* start *

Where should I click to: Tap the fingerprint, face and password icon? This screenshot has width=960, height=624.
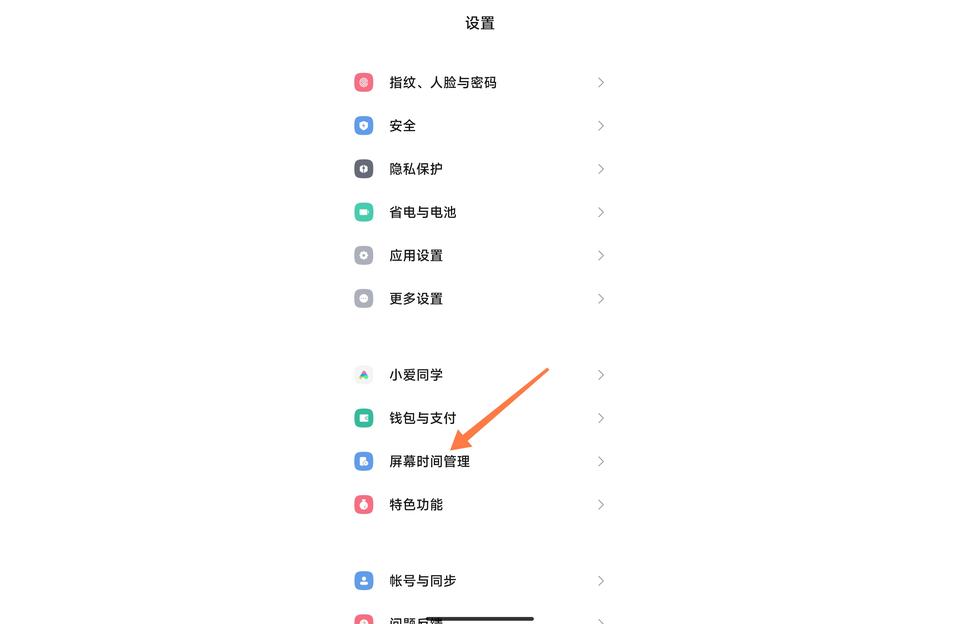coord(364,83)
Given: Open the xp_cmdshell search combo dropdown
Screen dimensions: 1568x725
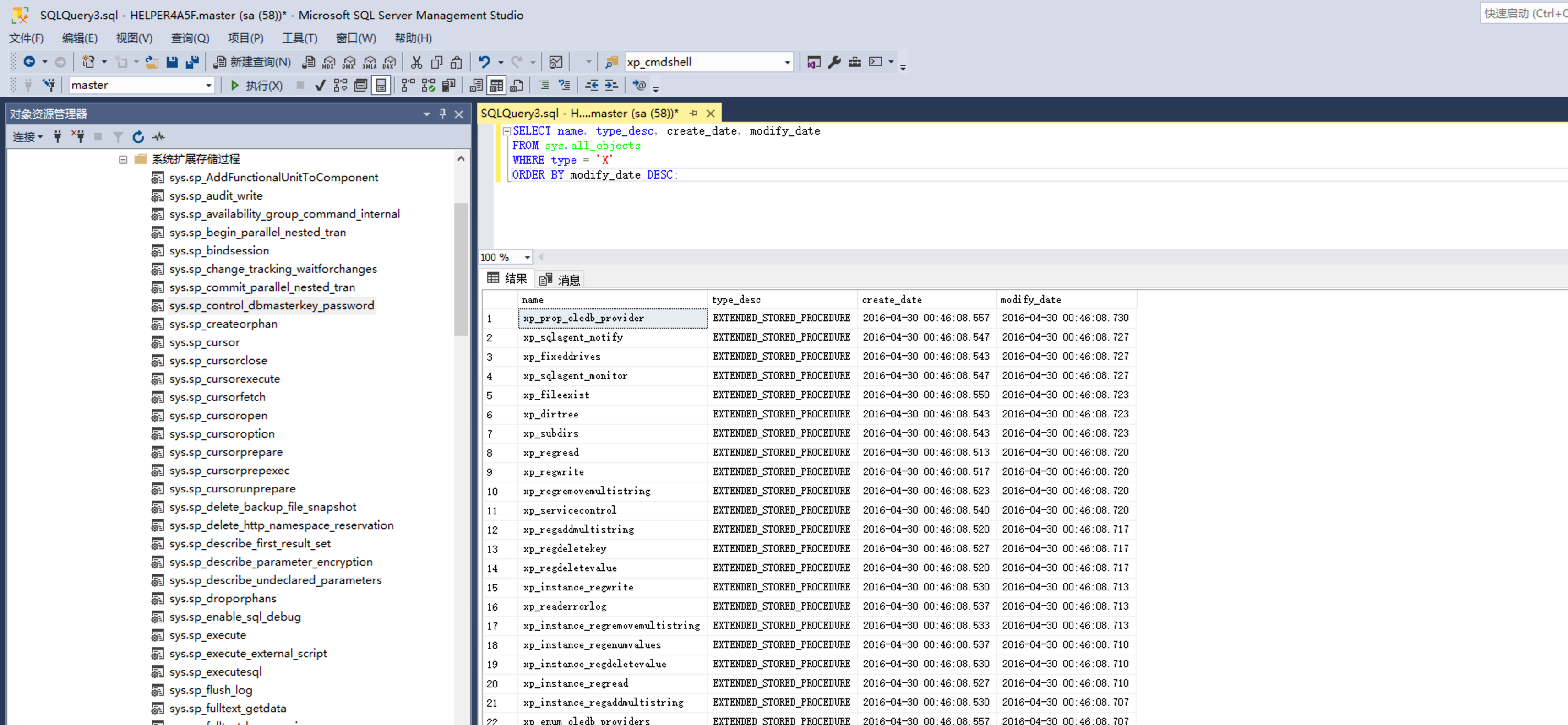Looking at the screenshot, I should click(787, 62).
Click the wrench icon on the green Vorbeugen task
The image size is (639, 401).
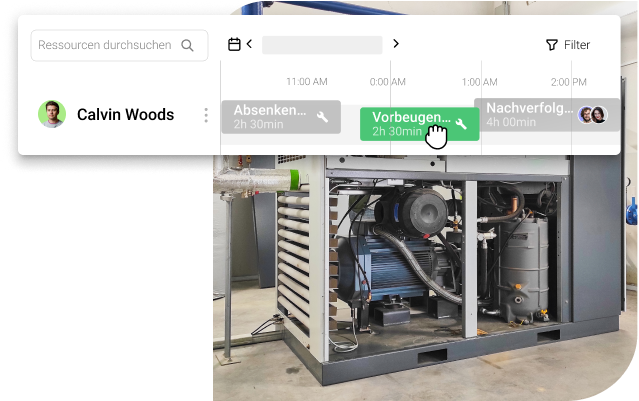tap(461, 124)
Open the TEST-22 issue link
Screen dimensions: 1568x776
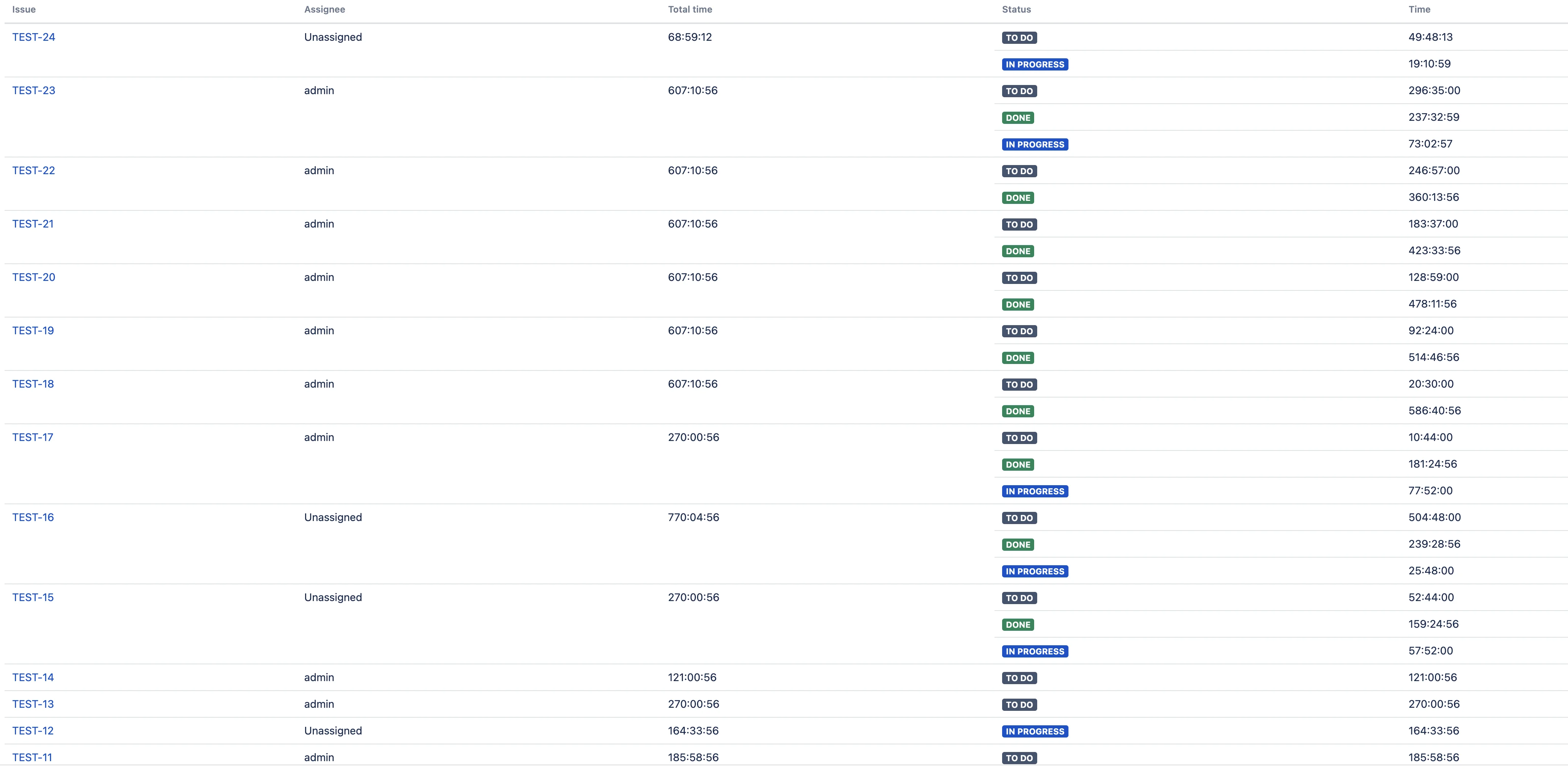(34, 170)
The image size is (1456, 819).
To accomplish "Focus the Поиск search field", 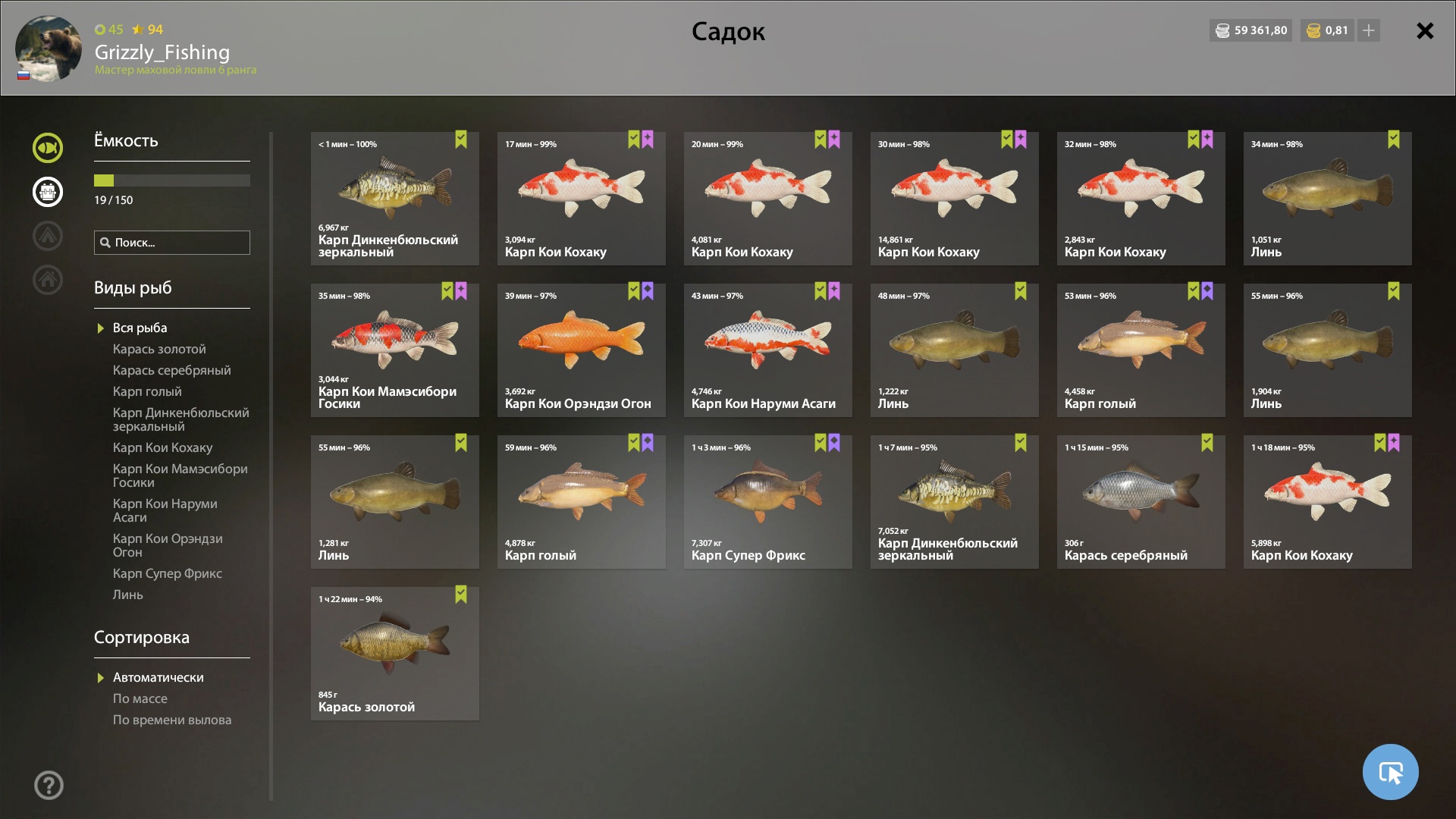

* end *

WRITTEN TASK: Copy the data above word for word, from the first line to the last, leaving out the pictures.

REPLY TO THE EXERCISE:
Where should I click to: Tap the fingerprint, face and password icon? This screenshot has width=960, height=624.
coord(364,83)
Given: Open the xp_cmdshell search combo dropdown
Screen dimensions: 1568x725
Looking at the screenshot, I should click(787, 62).
Click the wrench icon on the green Vorbeugen task
The image size is (639, 401).
tap(461, 124)
Open the TEST-22 issue link
Screen dimensions: 1568x776
(34, 170)
The image size is (1456, 819).
To accomplish "Focus the Поиск search field", 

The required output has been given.